WASHINGTON – U.S. Sens. Tommy Tuberville and Katie Britt, R-Ala., said during recent confirmation hearings for the education secretary nominee that America’s current education system is failing children.

The nominee, Linda McMahon, could have a short stint as the country’s education chief. President Donald Trump said he wants McMahon to “put herself out of a job.”  Trump has emphasized his campaign push to eliminate the U.S. Department of Education. 

Britt introduced McMahon during the nomination hearing in the Senate Health, Education, Labor, and Pensions (HELP) Committee calling her a “change agent.” 

“Our students deserve better,” Britt said. “Our parents deserve better. We have to do something different in order to achieve a different result.”

Britt described McMahon as someone “who can make a real difference at the department that sorely needs it.”

McMahon was the CEO of World Wrestling Entertainment and served on the Connecticut State Board of Education and as a trustee of Sacred Heart University. She also led the U.S. Small Business Administration during the first Trump administration. 

McMahon said she was ready to implement Trump’s “vision” for education. Trump has repeatedly said he wants education to be in the hands of states. 

Tuberville, a member of the HELP Committee, said during the hearing that the education system is a “disaster.” He brought up his experience as a collegiate football coach and how he saw students struggle to read. 

“Let’s teach our kids,” Tuberville said. “That’s the only chance they got to survive in this world, which is gonna be very, very competitive.” 

Tuberville emphasized the need for more workforce education and McMahon agreed. A protester briefly interrupted her while she was responding to Tuberville. 

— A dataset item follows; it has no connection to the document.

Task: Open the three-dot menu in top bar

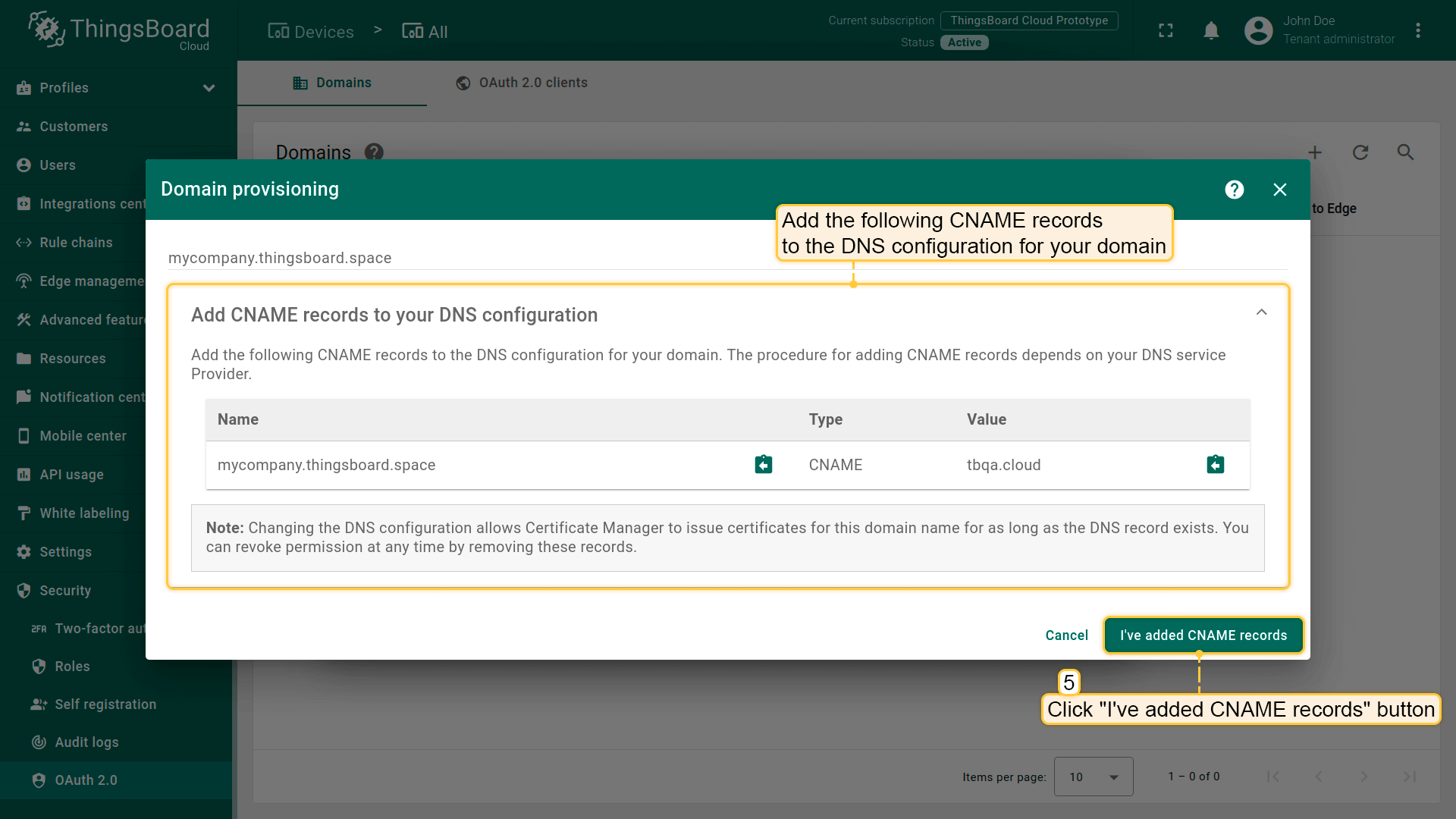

“But I think we have to look at education and say, our vocational and skills-based training is not a default education,” McMahon said. “It can be something. It can be front and center so that students who are inclined to go in that direction actually should be encouraged to do that.”

Britt also highlighted the need for more job training options in her introduction of McMahon. 

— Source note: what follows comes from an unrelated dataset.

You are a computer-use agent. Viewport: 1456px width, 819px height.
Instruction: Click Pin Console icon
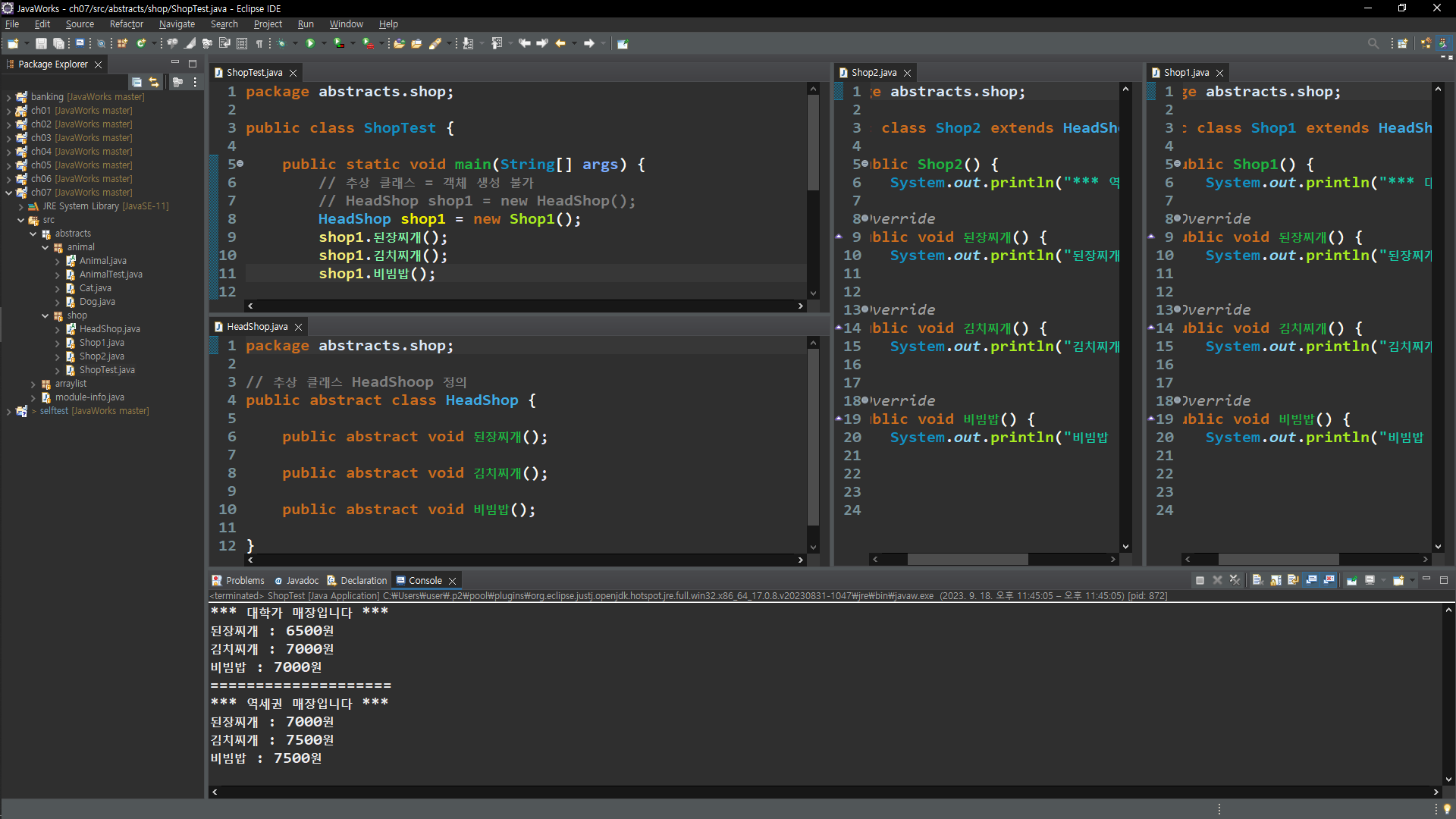pos(1351,580)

Tuberville said we need more teachers and less administrators. 

McMahon is a proponent of expanding school choice, as are Tuberville and Britt. Both support the Educational Choice for Children Act which would expand school choice nationwide. 

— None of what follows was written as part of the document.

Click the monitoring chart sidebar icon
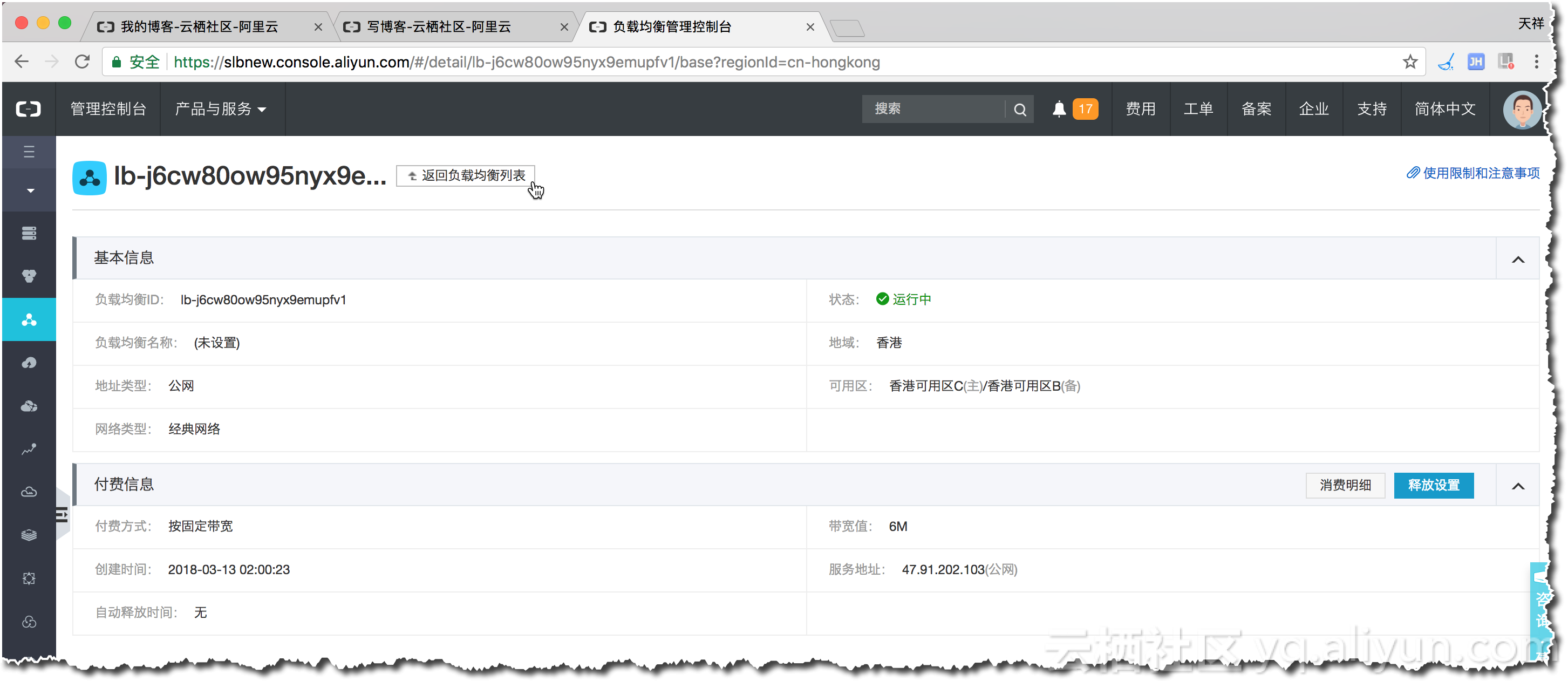 29,449
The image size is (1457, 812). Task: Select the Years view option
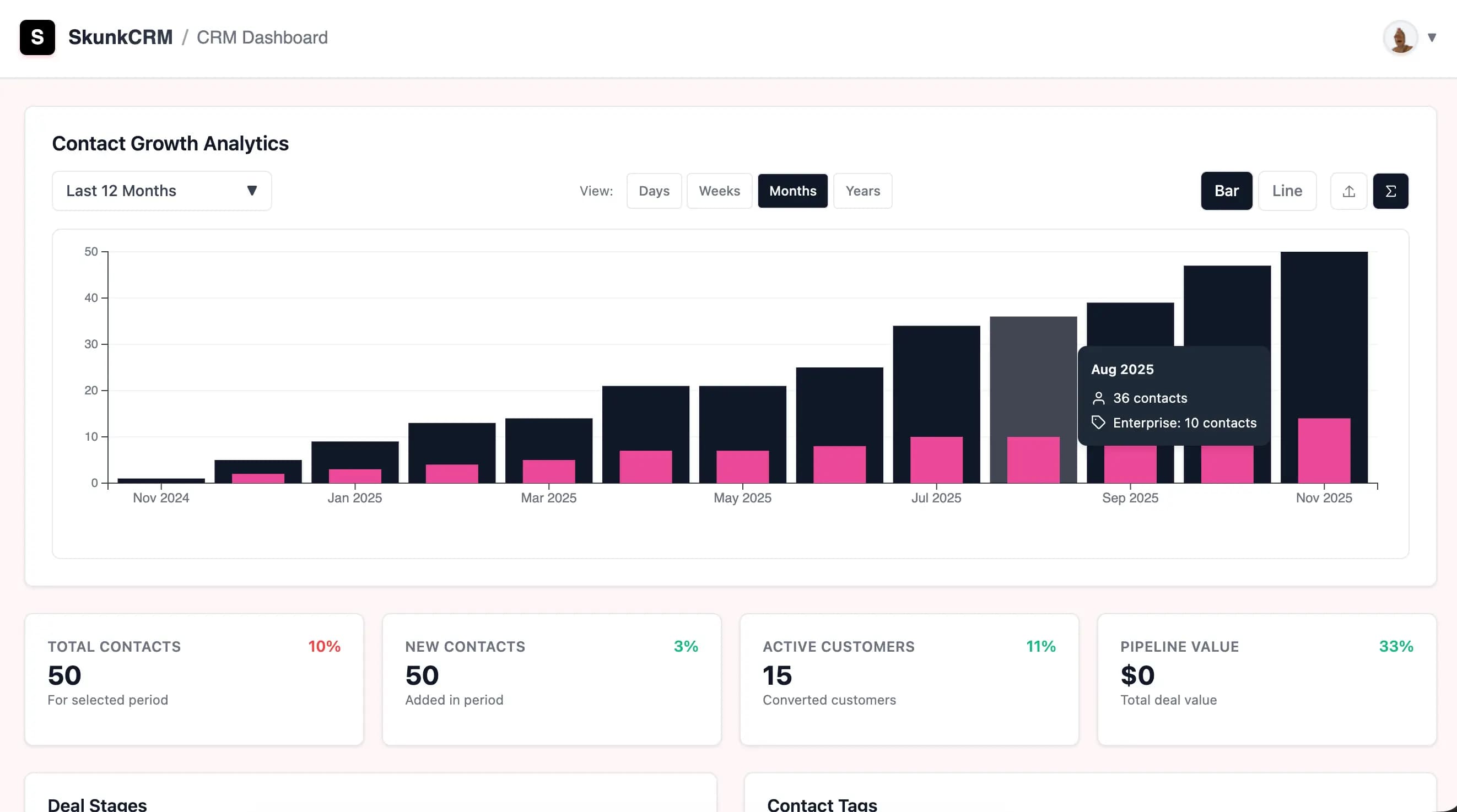point(862,191)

Britt and Tuberville also brought up their concerns about declining scores on the National Assessment of Education Progress nationwide. Though, Tuberville did mention ahead of the hearing how Alabama’s math scores improved last year. 

Democrats focused their questioning on how willing McMahon would be to follow Trump’s lead on getting rid of the Education Department. Elon Musk’s Department of Government Efficiency has been working to shrink the federal government. It cut nearly $900 million from the Department of Education on Monday, including an agency that tracks students’ learning, The Associated Press reported. 

“Trump’s crusade to abolish the Department of Education and ‘root out waste and fraud and corruption’, for cuts to public schools is an attack on every public school student, parent, teacher, paraprofessional, administrator and school worker in this country,” Sen. Ed Markey, D-Mass., said. 

McMahon did acknowledge that shutting down the department would require “congressional action.”

The HELP Committee will vote on McMahon’s nomination Thursday.